By Clive Smart, Head of Talent Acquisition
In the UK it’s not common practice to advertise salary details on a job advert, the one piece of information a job seeker really wants to see is often hidden. We all want candidates to opt in at the start of the process, not opt out later when they find out what the job pays. So why have we got ourselves into this position where we are not allowed to disclose up front the most important piece of information a job seeker wants to see?
Other parts of the world have legislation in place where it is illegal not to advertise the salary.
So how do you move to salary transparency on job adverts?

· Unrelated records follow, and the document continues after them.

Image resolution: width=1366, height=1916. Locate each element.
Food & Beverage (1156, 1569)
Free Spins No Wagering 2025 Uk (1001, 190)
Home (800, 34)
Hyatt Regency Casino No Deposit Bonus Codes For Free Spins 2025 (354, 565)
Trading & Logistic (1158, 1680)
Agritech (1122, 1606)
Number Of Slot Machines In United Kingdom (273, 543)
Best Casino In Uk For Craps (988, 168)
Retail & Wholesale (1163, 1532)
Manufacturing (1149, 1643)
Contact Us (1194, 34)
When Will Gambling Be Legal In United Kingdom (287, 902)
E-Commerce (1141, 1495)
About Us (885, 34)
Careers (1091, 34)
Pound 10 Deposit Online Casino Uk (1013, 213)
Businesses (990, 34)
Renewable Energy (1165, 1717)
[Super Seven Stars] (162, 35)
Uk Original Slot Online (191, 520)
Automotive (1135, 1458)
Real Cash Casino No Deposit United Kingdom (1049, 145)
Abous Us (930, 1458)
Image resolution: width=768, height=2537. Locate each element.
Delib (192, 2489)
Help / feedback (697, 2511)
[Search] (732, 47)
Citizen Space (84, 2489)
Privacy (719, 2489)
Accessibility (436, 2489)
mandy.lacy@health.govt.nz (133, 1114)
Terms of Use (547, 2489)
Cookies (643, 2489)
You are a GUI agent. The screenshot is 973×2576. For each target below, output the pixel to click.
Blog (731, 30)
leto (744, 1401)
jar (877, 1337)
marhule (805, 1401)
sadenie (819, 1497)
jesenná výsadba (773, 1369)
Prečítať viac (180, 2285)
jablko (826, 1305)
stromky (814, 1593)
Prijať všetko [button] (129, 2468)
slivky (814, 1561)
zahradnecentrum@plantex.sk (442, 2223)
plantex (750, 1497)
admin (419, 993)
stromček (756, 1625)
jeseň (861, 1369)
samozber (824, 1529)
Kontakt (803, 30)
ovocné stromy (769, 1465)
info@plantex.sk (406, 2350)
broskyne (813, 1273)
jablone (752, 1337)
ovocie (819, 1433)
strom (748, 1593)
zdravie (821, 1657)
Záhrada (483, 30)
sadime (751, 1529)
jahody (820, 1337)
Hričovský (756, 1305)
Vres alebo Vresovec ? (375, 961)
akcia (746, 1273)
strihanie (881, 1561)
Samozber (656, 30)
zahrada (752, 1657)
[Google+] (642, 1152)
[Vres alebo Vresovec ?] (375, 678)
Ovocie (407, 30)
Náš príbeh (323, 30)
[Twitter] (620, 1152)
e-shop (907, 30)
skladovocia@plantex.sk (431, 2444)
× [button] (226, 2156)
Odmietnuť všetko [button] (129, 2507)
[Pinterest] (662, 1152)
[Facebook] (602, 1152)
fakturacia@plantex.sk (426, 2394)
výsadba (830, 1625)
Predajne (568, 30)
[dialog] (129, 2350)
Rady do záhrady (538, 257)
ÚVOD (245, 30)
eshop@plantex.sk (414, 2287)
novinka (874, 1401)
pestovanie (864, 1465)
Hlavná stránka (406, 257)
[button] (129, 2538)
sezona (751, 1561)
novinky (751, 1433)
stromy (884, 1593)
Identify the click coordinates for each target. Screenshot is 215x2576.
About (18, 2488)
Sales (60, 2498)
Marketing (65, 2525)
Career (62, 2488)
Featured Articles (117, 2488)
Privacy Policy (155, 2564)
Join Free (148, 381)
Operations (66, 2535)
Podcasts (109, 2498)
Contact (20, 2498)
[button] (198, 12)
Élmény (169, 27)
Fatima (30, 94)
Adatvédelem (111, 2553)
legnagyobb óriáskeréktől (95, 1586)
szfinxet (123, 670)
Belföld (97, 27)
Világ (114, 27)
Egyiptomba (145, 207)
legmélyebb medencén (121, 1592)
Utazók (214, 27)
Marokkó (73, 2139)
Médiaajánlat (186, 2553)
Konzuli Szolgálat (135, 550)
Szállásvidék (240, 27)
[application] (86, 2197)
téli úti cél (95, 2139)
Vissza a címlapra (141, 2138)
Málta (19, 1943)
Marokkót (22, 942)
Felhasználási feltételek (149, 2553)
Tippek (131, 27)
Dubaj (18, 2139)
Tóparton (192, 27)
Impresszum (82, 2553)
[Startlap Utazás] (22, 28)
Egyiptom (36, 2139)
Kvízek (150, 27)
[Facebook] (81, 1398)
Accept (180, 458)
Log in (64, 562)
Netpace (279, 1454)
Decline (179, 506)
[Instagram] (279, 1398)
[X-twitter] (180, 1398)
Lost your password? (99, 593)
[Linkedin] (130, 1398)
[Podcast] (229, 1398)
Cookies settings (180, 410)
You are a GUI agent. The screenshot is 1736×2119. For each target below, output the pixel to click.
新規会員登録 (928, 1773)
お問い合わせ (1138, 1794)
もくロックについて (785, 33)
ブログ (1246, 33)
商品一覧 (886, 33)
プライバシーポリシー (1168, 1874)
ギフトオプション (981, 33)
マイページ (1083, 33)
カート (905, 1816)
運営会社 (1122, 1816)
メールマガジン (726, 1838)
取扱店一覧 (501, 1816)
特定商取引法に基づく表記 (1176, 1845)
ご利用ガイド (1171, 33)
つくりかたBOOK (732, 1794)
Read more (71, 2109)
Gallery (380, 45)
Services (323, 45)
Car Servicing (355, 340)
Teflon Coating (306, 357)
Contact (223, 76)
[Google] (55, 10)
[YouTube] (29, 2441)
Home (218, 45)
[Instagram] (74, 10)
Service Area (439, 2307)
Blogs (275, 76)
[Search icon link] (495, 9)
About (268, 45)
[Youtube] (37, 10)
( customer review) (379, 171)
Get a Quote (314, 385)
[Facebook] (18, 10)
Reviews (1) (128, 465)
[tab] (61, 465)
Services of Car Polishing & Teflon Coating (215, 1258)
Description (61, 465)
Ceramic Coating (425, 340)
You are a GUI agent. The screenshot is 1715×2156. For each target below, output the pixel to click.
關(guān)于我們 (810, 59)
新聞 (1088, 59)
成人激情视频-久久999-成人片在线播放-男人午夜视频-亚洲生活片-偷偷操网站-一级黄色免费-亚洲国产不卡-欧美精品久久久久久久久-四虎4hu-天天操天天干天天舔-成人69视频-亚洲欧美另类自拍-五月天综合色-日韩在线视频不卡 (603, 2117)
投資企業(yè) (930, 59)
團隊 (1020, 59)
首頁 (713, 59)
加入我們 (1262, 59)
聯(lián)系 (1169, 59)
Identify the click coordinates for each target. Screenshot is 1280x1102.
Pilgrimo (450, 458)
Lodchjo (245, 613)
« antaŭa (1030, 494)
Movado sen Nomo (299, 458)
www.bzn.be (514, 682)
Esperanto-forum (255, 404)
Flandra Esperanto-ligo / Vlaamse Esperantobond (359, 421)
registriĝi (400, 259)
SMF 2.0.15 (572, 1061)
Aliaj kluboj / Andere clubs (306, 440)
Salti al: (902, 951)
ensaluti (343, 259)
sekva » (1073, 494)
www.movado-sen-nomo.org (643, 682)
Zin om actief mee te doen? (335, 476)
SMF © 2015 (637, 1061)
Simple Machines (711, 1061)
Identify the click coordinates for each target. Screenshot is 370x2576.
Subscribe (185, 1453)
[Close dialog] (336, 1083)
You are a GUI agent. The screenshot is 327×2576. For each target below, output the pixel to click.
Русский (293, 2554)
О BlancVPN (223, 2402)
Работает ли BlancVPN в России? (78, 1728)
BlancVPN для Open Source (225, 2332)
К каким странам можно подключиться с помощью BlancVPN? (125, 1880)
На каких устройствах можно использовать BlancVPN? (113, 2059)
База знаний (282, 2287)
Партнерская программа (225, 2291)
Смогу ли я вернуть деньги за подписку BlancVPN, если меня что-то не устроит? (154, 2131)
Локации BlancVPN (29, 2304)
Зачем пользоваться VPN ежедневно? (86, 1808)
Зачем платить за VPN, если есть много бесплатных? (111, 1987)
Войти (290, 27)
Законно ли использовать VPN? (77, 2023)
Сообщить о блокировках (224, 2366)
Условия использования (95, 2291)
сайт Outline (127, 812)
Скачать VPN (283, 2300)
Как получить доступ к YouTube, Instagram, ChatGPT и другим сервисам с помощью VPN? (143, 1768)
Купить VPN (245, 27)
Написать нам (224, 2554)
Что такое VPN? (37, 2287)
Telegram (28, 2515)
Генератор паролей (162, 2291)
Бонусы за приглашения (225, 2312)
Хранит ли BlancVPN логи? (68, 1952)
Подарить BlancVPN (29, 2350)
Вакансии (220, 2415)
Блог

These are my top tips to follow, this is how I did it when I worked at Sky Betting & Gaming.
Review internal data
Start off by getting access to salary data for every job family in your business. Then overlay salary banding data to identify if you have anyone below the start of the band for all your job families. Anyone below the band needs to be addressed before you start advertising salaries on your job adverts. Think how that colleague would feel if they saw their own job advertised on the careers site and they are not even paid at start of the salary band!
Benchmarking tools & data
You need to have access to benchmarking information and having salary bandings for each job family in your business, the Talent Acquisition team needs access to this data. When new roles or backfills are created you need to use the salary banding information. Have permission to use the full salary banding if you need it, finance teams have their own ideas and budgets to hit but you need to get them on-board to this new approach.
Internal sponsors & sign-off
You’re going to need to get sign-off to launch this (often a business case to your Leadership team); plus, I’d recommend having several internal sponsors to support you too. You’re probably going to get
a lot of push-back that advertising salaries will give away information to your competitors, but your competitors already know what you pay so don’t have that as a reason not to do this. Actually advertising the salary puts you in a competitive advantage and candidates really love transparency.
Avoid own-goals!
So, you have sign off to go live, but you probably
still have a number of internal people who now need a salary uplift (that may take a while and not be cheap) till those are addressed any of those jobs cannot be advertised with a salary banding. Let’s hope it’s not one of your key roles that you recruit in numbers that you can not advertise the salary on.
Start small, then scale
Select a handful of roles to go live with, decide if your editing live job requisitions or only starting when a new role goes live. Once you have tested and unearthed any problems look to scale. Entry level roles (e.g., Contact Centre Advisor) and Early Careers can often be roles to test this out on.
Communication
Don’t forget to communicate to your hiring manager community what you are up to, they are bound
to have an opinion on this. However, you may be surprised how many supporters you pick up.
Don’t create future problems
Internal promotions can easily undo all your hard work, make sure all internal promotions move to at least the start of the salary band for the job they are moving into.